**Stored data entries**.
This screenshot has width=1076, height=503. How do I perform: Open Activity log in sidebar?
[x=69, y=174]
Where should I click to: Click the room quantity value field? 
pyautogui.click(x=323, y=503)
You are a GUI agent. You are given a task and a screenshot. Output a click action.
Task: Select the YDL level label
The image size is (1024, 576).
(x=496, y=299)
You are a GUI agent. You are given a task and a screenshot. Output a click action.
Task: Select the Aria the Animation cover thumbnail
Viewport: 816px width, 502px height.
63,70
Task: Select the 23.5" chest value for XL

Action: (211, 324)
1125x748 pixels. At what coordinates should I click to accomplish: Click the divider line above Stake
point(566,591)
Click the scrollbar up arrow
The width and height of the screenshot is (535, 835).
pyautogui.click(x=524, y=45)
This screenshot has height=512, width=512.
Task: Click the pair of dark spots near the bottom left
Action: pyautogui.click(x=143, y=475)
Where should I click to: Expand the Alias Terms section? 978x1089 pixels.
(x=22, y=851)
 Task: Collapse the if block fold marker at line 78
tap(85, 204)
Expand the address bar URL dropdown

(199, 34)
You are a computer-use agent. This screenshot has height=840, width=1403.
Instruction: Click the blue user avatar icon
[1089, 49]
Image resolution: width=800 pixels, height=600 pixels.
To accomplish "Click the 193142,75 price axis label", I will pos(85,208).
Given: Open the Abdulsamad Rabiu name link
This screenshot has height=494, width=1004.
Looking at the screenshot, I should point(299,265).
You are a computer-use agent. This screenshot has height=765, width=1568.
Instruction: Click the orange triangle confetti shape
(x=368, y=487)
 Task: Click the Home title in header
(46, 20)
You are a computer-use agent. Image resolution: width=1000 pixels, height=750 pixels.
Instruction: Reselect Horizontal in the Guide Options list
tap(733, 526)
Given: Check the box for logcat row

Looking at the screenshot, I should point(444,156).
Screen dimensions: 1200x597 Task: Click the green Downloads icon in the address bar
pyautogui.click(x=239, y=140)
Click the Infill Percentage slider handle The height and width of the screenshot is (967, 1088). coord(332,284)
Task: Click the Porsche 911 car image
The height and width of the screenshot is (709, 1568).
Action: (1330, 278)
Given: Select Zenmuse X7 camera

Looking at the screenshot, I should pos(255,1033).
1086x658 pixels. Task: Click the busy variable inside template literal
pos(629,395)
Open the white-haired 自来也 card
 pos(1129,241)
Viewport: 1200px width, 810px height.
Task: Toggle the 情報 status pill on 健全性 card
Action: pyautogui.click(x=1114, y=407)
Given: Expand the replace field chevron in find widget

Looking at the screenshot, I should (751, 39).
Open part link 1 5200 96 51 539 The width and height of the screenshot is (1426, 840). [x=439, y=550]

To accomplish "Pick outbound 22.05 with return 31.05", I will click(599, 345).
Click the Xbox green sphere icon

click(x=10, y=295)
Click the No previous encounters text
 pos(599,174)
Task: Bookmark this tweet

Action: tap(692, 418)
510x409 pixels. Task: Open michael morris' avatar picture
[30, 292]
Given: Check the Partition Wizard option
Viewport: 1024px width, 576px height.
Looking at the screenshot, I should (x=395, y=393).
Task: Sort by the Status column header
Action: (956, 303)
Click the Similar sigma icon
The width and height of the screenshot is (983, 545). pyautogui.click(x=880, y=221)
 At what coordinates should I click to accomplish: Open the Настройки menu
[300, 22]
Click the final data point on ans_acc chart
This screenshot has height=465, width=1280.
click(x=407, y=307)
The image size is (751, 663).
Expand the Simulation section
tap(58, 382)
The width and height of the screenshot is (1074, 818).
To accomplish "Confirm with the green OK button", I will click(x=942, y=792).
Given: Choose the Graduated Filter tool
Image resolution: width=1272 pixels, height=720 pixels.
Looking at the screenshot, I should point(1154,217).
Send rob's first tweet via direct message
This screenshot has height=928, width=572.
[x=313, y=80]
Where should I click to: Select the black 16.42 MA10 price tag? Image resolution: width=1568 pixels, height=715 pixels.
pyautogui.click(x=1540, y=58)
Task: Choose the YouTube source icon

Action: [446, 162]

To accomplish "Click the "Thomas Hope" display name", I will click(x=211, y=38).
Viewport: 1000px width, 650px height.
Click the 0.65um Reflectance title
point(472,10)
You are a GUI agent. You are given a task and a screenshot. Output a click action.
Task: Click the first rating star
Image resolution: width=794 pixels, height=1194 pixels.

**TO DO**.
Search the entries for the word "label" and show every line that has it.

**RESPONSE TO THE TASK**.
Task: Select the YDL level label
To accomplish "Click the 193142,75 price axis label", I will pos(85,208).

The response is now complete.